Those are just a few glimpses of Luxembourg’s long musical tradition and the national scene’s deep roots. The music schools scattered across the Grand Duchy and the country’s various orchestras, ensembles and soloists complete the picture.
The professional ensemble boasting the largest number of players is the Orchestre Philharmonique du Luxembourg (OPL). Made up of 98 musicians from some 20 different countries and based at the Philharmonie Luxembourg, this orchestra offers a wide range of different programmes. Outside Luxembourg, the OPL, under the baton of its principal conductor Gustavo Gimeno, is known for its tours of Europe and South America, and for its regular CD releases. A notable example of this was in 2016, when the OPL won a Grammy for its work with Luxembourg conductor and composer, Gast Waltzing, and singer, Angélique Kidjo.
Releasing CDs is how Solistes Européens Luxembourg (SEL) too became internationally known. This ensemble made up of musicians from various European countries and orchestras was founded in 1989. In 2021, they have launched a series dedicated to Luxembourg contemporary music. The first album in the series presents the pieces Orbital Resonances, by Roland Wiltgen, Sonata delle Farfalle, by Tatsiana Zelianko, and Meiosis, by Ivan Boumans. Boumans won the Composer Award at the International Classical Music Awards (ICMA). Meiosis was published by the non-profit Luxembourg Music Publishers, whose online catalogue gives access from anywhere in the world to over 750 pieces by Luxembourg composers. The Luxembourg Federation of Song-writers and Composers (FLAC) represents the interests of the Grand Duchy’s composers. FLAC has some 90 members, about half of whom work in classical and contemporary music.
A set of other ensembles, of various styles, form an integral part of Luxembourg’s musical landscape. Without being exhaustive, let’s mention the Orchestre de chambre du Luxembourg (OCL), Kammerata Luxembourg, or the baroque music ensemble Artemandoline.

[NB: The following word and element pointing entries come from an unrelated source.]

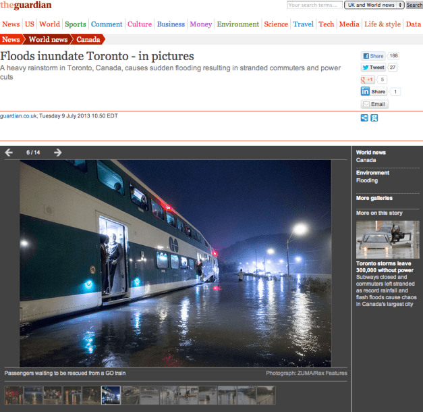The width and height of the screenshot is (423, 412).
Task: Select the first thumbnail in the gallery strip
Action: pos(13,395)
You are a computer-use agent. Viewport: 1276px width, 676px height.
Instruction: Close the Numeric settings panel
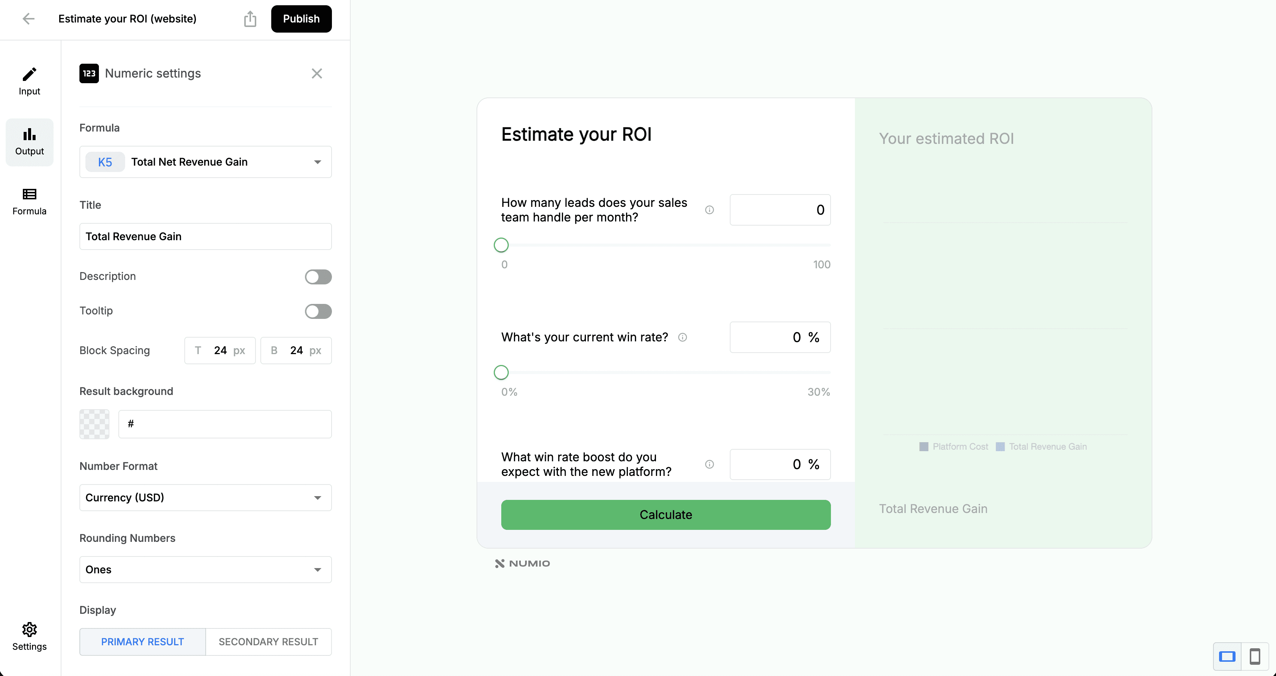(x=317, y=73)
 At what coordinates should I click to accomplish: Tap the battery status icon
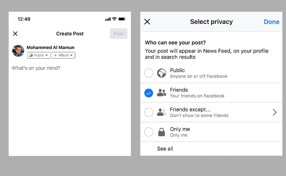pos(122,19)
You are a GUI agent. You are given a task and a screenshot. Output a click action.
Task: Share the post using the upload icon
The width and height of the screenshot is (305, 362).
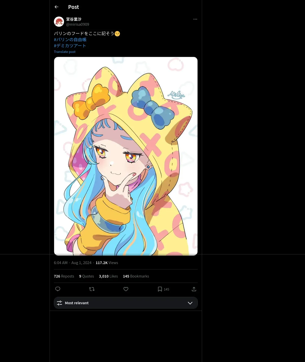point(194,289)
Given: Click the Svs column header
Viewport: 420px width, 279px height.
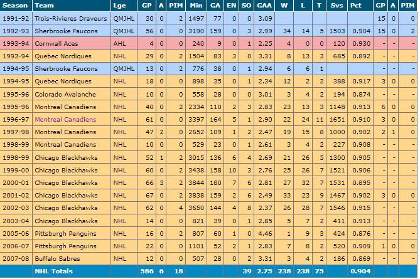Looking at the screenshot, I should 337,6.
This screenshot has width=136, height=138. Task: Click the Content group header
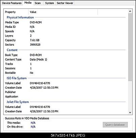(x=12, y=50)
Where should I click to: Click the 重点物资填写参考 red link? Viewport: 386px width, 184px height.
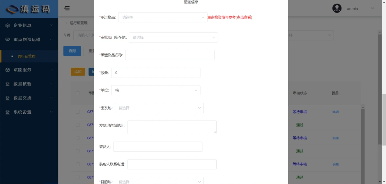click(230, 17)
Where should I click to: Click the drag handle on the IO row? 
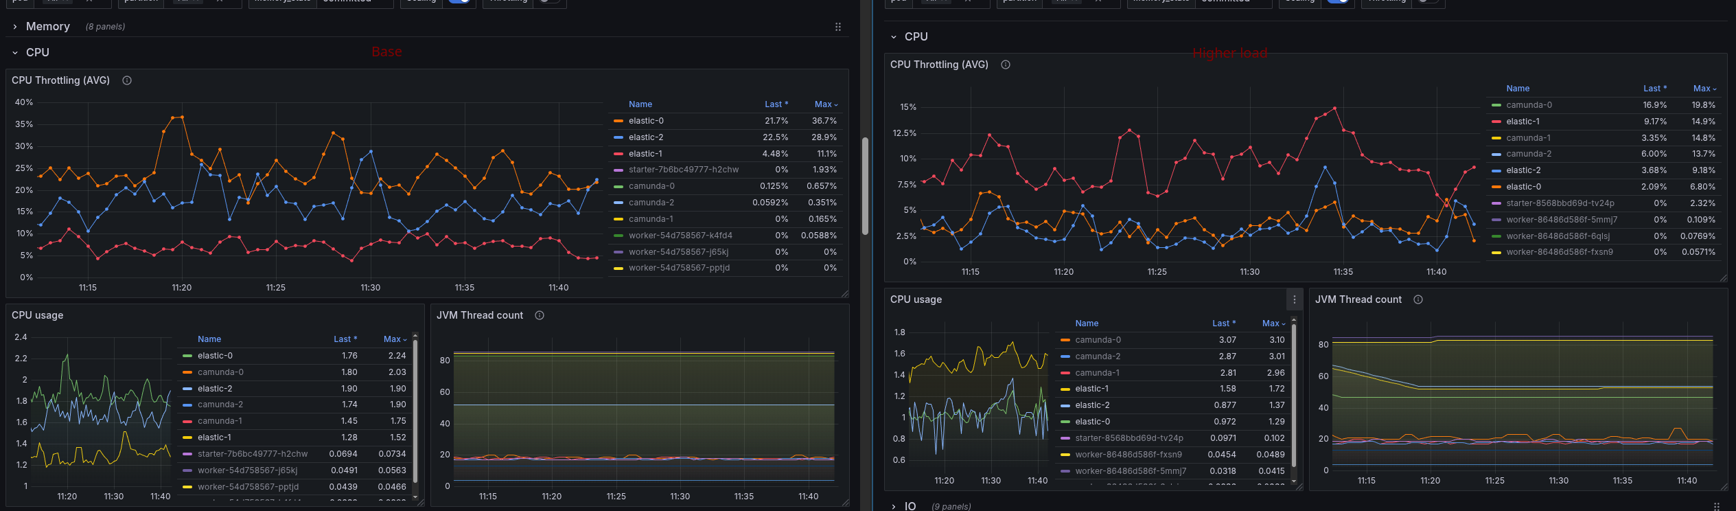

The annual rainy days festival is a major event in the contemporary music calendar. For around two weeks in the often-rainy month of November, this festival presents a whole series of premieres, performances by international ensembles and conferences. The rainy days festival also includes the Luxembourg Composition Academy, where young composers can go to work on their pieces in partnership with renowned composers, and then have them played by the acclaimed contemporary music ensemble, United Instruments of Lucilin.
Luxembourg’s music scene is strongly committed to securing future audiences. Almost half of the Philharmonie Luxembourg’s programme is aimed at a young audience, the regional cultural centres regularly put on performances for children and young people, and music-loving school students can learn instruments and deepen their knowledge of theory at three conservatoires and a multitude of music schools. These establishments often act as springboards for talented young people to go abroad to study. Musicians can acquire experience from competitions, such as the Luxembourg Competition for Young Soloists, run by the music school Union Grand Duc Adolphe; the International Percussion Competition Luxembourg; and the international composers’ competition known as « Artistes en herbe ». Musicians who are skilled enough to play internationally and are already established within the Grand Duchy can apply to Philharmonie Luxembourg, as a member of the European Concert Hall Organisation, for help with taking their careers to the next level. Successful applicants will be able to play a whole season in Europe’s most prestigious concert halls, so laying the foundations for an international career. Vibraphonist Pascal Schumacher, and the pianists Francesco Tristano and Cathy Krier are among the well-known Luxembourg musicians who took part in this programme.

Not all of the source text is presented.